Thermal research reactors (e.g., HFIR at ORNL): thermal flux up to 2×10¹⁵ n/cm²/s in the reflector. Power reactor fuel: thermal flux of 1-5×10¹³ n/cm²/s. Subcritical assemblies or startup sources: 10⁶-10⁸ n/cm²/s. Material test reactors: 10¹⁴-10¹⁵ n/cm²/s. Medical cyclotron neutron beams: 10⁸-10¹² n/cm²/s. The flux levels determine both the reaction rate for production of isotopes and the radiation damage to structural materials.
What is the atom number density N and how do I calculate it for a compound?
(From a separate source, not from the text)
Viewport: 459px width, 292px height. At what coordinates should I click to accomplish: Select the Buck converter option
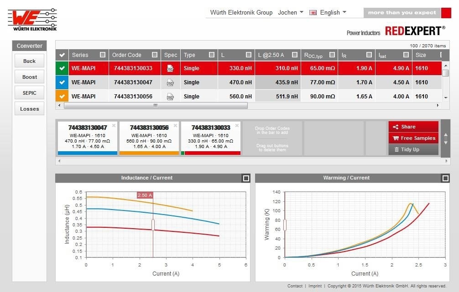[x=30, y=61]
Atom number density N = (ρ × Nₐ × w_i) / A_i, where ρ is the material density (g/cm³), Nₐ = 6.022×10²³ mol⁻¹ (Avogadro's number), w_i is the weight fraction of isotope i, and A_i is its atomic mass (g/mol). For UO2 at 10.4 g/cm³ (molecular weight 270 g/mol), total uranium density: N_U = (10.4 × 6.022×10²³) / 270 = 2.32×10²² atoms U/cm³. For 3% enriched fuel, N_235 = 0.03 × 2.32×10²² = 6.96×10²⁰ U-235 atoms/cm³.
How is neutron flux measured in an operating reactor?
Neutron flux is measured using several methods: (1) Fission chambers contain a thin fissile coating (U-235 or Pu-239) and measure the fission rate electrically. (2) Activation foils are irradiated in known positions then counted in a gamma spectrometer; the induced activity reveals the flux integral. (3) Self-powered neutron detectors (SPNDs) use beta current from neutron activation of the detector material. (4) Ex-core ion chambers and ex-vessel detectors provide continuous monitoring from outside the pressure vessel.
What is a one-group flux approximation and where is it valid?
A one-group flux approximation treats all neutrons as having a single representative energy (usually the thermal peak energy of 0.025 eV), using single-group cross-sections averaged over the neutron energy spectrum. It is reasonably accurate for reactions that are dominated by thermal neutrons in well-moderated systems, and is the basis for simple hand calculations of thermal reaction rates. For fast reactor analysis, transmutation calculations, or systems with resonance absorption, multi-group methods with tens to hundreds of energy groups are required.
What is activation analysis and how is it related to reaction rate?
Neutron activation analysis (NAA) exploits the neutron reaction rate to identify and quantify elements. A sample is placed in a neutron flux φ for time t, producing radioactive isotopes at rate R = Nσφ. After irradiation, gamma spectroscopy measures the activity A = R × (1 - e^(-λt)), where λ is the decay constant of the product. By measuring A and knowing φ and σ from literature, the original atom density N is determined. NAA can detect trace elements at concentrations of parts per billion, useful in forensics, food safety, and archaeological dating.
How does neutron flux affect radiation damage in structural materials?
Neutron irradiation displaces atoms from their lattice positions (displacements per atom, dpa), hardening and embrittling structural steels. Fast neutrons (above 1 MeV) cause most atomic displacements because they have sufficient energy to initiate collision cascades. Fluence (time-integrated flux, n/cm²) is the accumulated dose metric. PWR pressure vessel steel must remain below a fast fluence limit of about 1-2×10¹⁹ n/cm² to maintain fracture toughness above regulatory limits. Reducing fast flux at the vessel wall is a key reactor design constraint.